Exercises to complete:
1 – Answer these questions using the thread on reading an astropy VOTable from a URL. Give the answers one per line, marked (a) and (b) as below.
(a) Which error is raised when parse(xml_file) is called on the decoded string?
(b) How many rows does the printed Wavelength column have?
2 – Translate this sentence from the thread on reading an astropy VOTable from a URL into Spanish: "It doesn't specify this exactly, but apparently the file also has to be seekable meaning that it can be read with random access."
3 – Carry on the thread about reading an astropy VOTable from a URL from the last line shown.

=== Source excerpt ===

Search code examples
python-3.xxml-parsingastropyurlopen

Parsing xml file from url to a astropy votable without downloading


From http://svo2.cab.inta-csic.es/theory/fps/ you can get the transmission curves for many filters used in astronomical observations. I would like to get these data by opening the url with the corresponding xml file (for each filter), parse it to astropy's votable that helps to read the table data easily.

I have managed to do this by opening the file converting it to a UTF-8 file and saving in locally as an xml. Then opening the local file works fine, as it is obvious form the following example.

However I do not want to save the file and open it again. When I tried that by doing: votable = parse(xml_file), it raises an OSError: File name too long as it takes all the file as a string.

from urllib.request import urlopen

fltr = 'http://svo2.cab.inta-csic.es/theory/fps/fps.php?ID=2MASS/2MASS.H'
url = urlopen(fltr).read()
xml_file = url.decode('UTF-8')
with open('tmp.xml','w') as out:
    out.write(xml_file)

votable = parse('tmp.xml')
data = votable.get_first_table().to_table(use_names_over_ids=True)

print(votable)
print(data["Wavelength"])

The output in this case is:

<VOTABLE>... 1 tables ...</VOTABLE>
Wavelength
AA    
----------
12890.0
13150.0
...
18930.0
19140.0
Length = 58 rows

Solution

  • Indeed according to the API documentation, votable.parse's first argument is either a filename or a readable file-like object. It doesn't specify this exactly, but apparently the file also has to be seekable meaning that it can be read with random access.

    The HTTPResponse object returned by urlopen is indeed a file-like object with a .read() method, so in principle it might be possible to pass directly to parse(), but this is how I found out it has to be seekable:

    fltr = 'http://svo2.cab.inta-csic.es/theory/fps/fps.php?ID=2MASS/2MASS.H'
    u = urlopen(fltr)

=== Data rows ===

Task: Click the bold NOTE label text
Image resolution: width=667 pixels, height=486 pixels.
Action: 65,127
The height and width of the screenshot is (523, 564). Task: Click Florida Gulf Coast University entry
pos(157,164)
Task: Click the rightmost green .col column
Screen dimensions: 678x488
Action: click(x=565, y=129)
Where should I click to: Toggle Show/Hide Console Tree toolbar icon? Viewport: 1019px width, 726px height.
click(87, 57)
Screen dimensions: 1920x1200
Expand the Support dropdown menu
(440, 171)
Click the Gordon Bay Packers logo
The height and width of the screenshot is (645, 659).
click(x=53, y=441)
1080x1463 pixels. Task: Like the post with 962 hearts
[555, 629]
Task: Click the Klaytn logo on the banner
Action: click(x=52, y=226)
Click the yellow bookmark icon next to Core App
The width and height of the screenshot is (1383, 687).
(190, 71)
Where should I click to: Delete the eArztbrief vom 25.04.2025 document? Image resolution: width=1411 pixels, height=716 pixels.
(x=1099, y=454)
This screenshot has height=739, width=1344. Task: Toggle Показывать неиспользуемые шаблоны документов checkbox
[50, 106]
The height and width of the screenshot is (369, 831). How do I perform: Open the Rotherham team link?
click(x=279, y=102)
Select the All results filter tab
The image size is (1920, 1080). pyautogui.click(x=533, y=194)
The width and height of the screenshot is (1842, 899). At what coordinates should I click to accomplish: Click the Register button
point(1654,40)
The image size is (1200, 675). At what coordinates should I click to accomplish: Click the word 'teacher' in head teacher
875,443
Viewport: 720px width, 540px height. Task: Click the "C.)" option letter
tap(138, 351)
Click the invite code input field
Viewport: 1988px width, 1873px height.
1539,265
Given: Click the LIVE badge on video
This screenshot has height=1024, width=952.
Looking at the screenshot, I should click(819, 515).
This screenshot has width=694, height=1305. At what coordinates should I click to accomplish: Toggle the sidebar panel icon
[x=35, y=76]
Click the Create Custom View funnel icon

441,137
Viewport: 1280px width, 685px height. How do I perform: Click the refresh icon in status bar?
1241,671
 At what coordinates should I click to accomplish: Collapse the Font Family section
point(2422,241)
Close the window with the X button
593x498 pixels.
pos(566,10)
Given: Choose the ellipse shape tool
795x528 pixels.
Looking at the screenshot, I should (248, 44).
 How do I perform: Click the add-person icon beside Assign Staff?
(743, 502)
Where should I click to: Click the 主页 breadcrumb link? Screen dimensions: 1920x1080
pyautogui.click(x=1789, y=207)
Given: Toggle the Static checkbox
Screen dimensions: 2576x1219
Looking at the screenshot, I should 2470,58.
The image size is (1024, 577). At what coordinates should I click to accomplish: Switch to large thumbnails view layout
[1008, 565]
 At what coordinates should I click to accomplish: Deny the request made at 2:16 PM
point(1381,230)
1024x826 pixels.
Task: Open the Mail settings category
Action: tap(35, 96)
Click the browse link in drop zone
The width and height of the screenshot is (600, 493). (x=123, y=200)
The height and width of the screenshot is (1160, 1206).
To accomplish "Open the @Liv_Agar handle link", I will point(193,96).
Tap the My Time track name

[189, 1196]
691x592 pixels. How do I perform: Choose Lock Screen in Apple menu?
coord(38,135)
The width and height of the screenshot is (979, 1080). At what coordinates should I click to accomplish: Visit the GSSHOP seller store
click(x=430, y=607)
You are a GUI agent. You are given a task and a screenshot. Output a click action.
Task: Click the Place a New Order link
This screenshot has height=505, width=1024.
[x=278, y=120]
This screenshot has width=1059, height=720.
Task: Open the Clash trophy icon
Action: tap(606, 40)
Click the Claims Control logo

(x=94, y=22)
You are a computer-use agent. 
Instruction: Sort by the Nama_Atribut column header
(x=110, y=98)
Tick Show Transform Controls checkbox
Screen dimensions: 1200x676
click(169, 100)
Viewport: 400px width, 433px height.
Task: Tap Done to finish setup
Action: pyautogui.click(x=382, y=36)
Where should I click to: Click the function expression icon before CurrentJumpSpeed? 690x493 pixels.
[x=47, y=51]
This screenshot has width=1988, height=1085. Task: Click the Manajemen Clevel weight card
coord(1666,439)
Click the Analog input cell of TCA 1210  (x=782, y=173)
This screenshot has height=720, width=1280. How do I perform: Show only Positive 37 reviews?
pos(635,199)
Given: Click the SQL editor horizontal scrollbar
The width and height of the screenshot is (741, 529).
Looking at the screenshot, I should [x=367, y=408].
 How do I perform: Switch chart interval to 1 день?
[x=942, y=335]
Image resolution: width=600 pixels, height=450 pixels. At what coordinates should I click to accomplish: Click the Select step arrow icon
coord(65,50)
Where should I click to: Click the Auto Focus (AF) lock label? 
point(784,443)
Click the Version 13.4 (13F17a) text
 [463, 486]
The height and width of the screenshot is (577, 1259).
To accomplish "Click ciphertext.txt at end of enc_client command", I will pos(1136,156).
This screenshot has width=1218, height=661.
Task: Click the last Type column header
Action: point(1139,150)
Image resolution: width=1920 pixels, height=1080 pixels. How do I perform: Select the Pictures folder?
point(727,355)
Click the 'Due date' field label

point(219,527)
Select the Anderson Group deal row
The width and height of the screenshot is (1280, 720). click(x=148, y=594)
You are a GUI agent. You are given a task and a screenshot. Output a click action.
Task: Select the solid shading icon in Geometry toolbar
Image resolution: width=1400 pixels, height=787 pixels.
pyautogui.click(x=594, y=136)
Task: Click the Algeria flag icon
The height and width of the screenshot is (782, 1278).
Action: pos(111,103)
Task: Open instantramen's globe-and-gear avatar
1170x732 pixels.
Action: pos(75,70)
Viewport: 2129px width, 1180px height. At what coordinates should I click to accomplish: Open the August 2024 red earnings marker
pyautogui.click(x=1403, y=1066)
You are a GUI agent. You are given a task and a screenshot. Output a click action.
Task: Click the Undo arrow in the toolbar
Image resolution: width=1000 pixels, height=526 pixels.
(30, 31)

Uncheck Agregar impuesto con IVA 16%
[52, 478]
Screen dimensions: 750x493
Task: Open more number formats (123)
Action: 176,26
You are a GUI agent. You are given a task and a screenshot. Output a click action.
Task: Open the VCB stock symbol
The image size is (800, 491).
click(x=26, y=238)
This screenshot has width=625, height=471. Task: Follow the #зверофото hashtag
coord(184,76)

===

Answer list:
1 –
(a) OSError: File name too long
(b) 58

2 – No lo especifica exactamente, pero al parecer el archivo también tiene que ser seekable, es decir, que se pueda leer con acceso aleatorio.

3 –
    >>> parse(u)
    Traceback (most recent call last):
      File "<stdin>", line 1, in <module>
      File "astropy/io/votable/table.py", line 135, in parse
        _debug_python_based_parser=_debug_python_based_parser) as iterator:
      File "/usr/lib/python3.6/contextlib.py", line 81, in __enter__
        return next(self.gen)
      File "astropy/utils/xml/iterparser.py", line 157, in get_xml_iterator
        with _convert_to_fd_or_read_function(source) as fd:
      File "/usr/lib/python3.6/contextlib.py", line 81, in __enter__
        return next(self.gen)
      File "astropy/utils/xml/iterparser.py", line 63, in _convert_to_fd_or_read_function
        with data.get_readable_fileobj(fd, encoding='binary') as new_fd:
      File "/usr/lib/python3.6/contextlib.py", line 81, in __enter__
        return next(self.gen)
      File "astropy/utils/data.py", line 210, in get_readable_fileobj
        fileobj.seek(0)
    io.UnsupportedOperation: seek
    

    So you need to wrap the data in a seekable file-like object. Along the lines that @keflavich wrote you can use io.BytesIO (io.StringIO won't work as explained below).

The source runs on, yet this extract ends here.